## Provided information
--- START ---

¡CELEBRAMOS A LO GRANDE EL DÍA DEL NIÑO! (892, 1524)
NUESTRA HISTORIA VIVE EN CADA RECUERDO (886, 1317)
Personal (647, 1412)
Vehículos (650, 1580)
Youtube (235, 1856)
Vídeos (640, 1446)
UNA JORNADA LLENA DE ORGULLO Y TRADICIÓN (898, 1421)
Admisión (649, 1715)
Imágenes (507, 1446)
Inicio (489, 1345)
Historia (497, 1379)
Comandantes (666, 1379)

--- END ---

Please repeat each line from the one with "Admisión (649, 1715)" through the last line of the data above, and add nothing.

## Output of the exercise
Admisión (649, 1715)
Imágenes (507, 1446)
Inicio (489, 1345)
Historia (497, 1379)
Comandantes (666, 1379)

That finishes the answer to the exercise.